* Directions for this task:
Return the line containing "Click calculator icon" together with every later line up to the end of the records, exactly and with no pictures; return nothing else.

[Data under study]

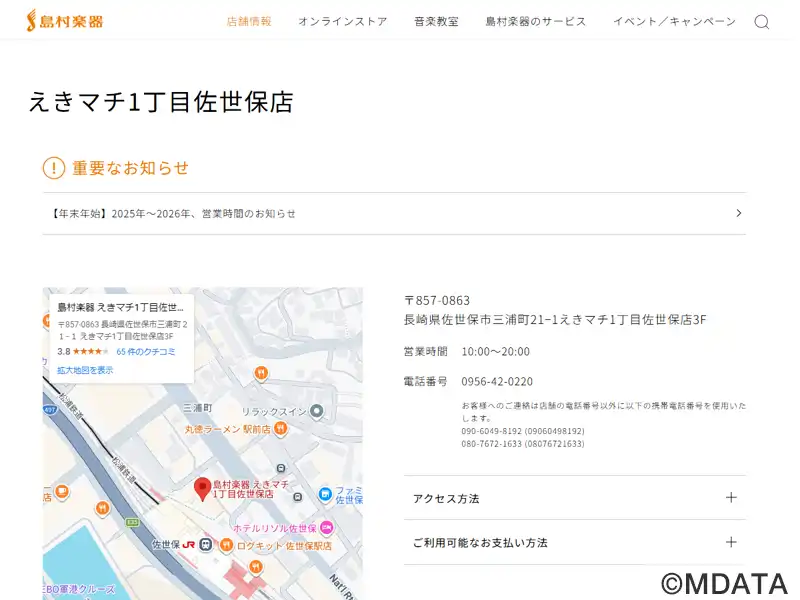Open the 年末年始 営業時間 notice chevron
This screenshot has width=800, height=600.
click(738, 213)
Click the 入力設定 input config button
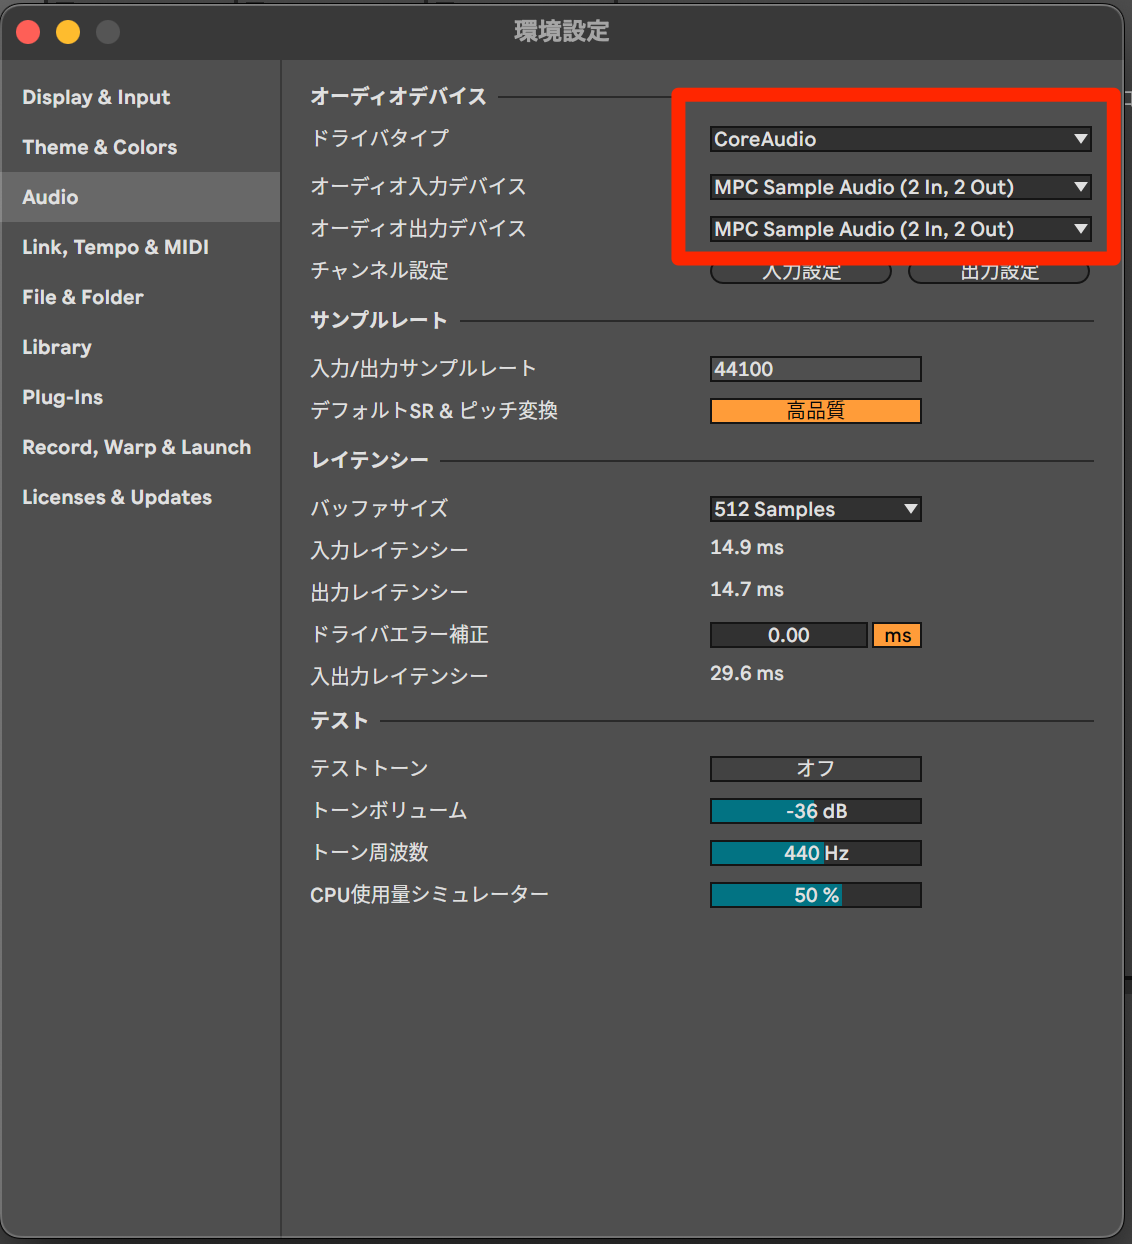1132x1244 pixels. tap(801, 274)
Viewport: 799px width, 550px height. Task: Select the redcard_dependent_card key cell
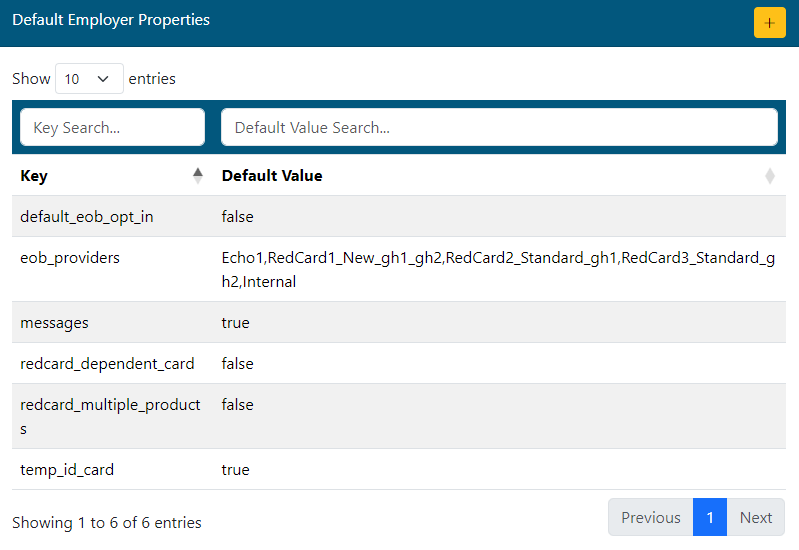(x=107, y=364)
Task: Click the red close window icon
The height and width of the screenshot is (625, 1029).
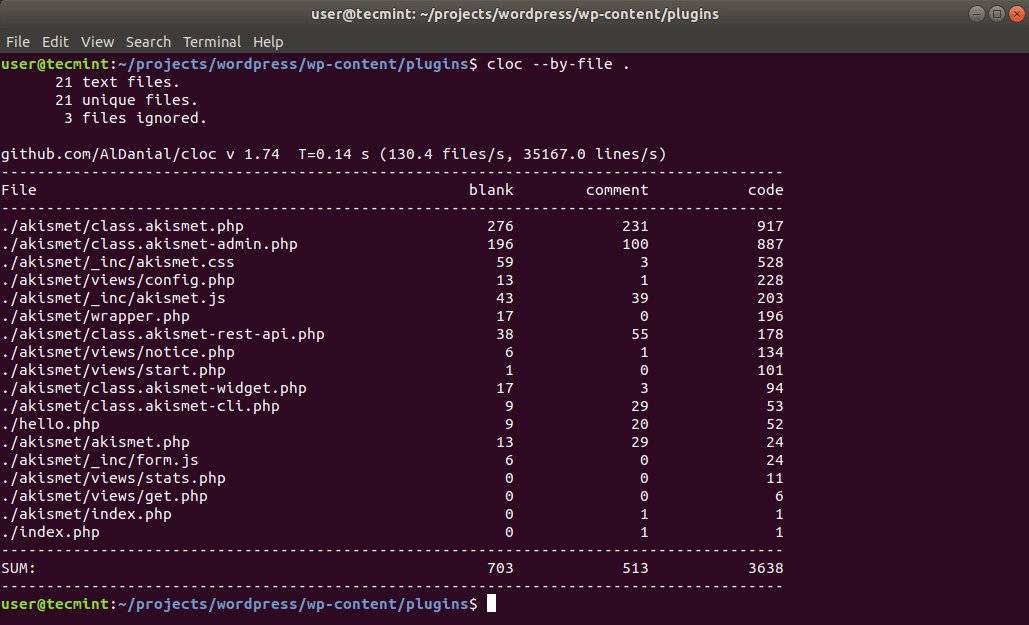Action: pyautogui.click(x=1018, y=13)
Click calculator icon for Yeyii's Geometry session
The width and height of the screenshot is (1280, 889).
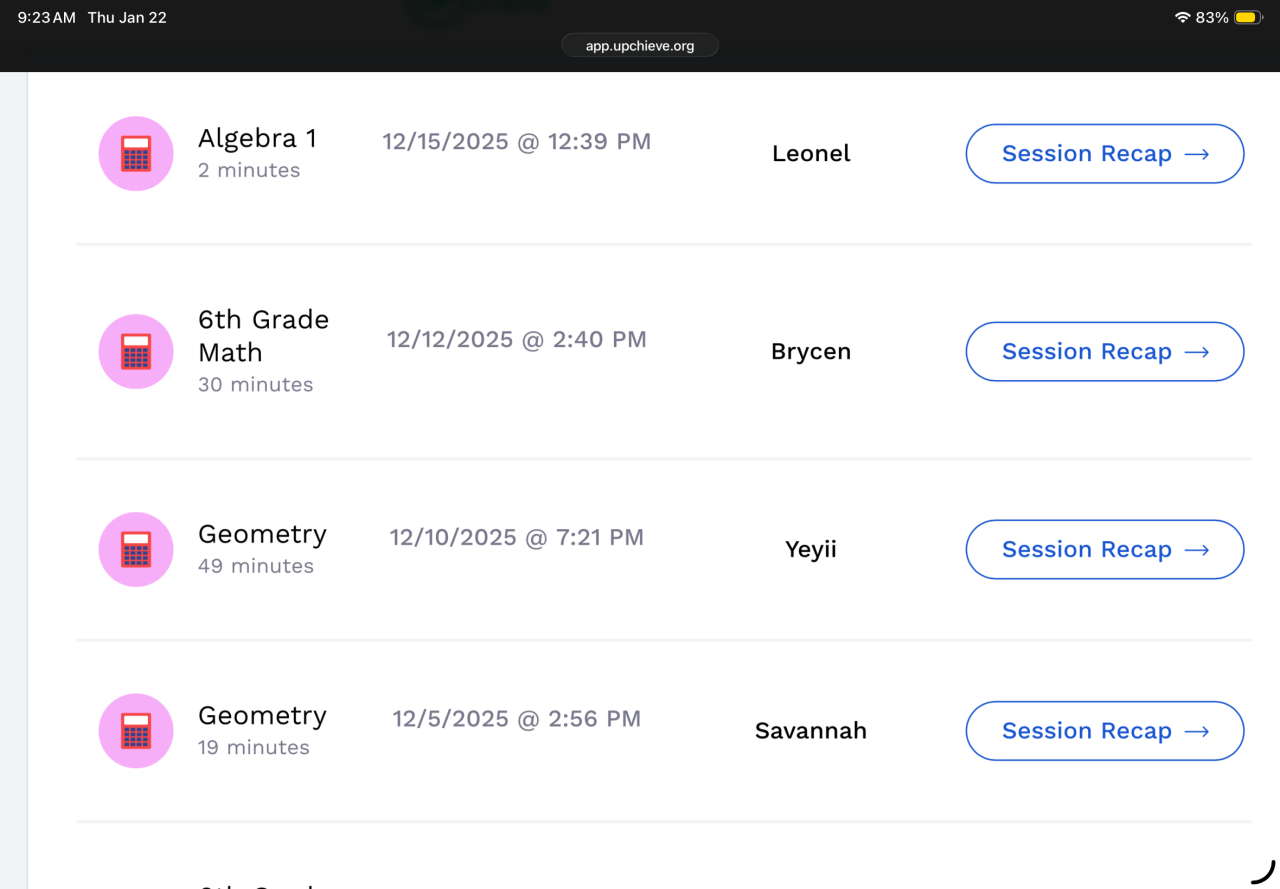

[/Data under study]

* Solution to this problem:
Click calculator icon for Yeyii's Geometry session
The width and height of the screenshot is (1280, 889).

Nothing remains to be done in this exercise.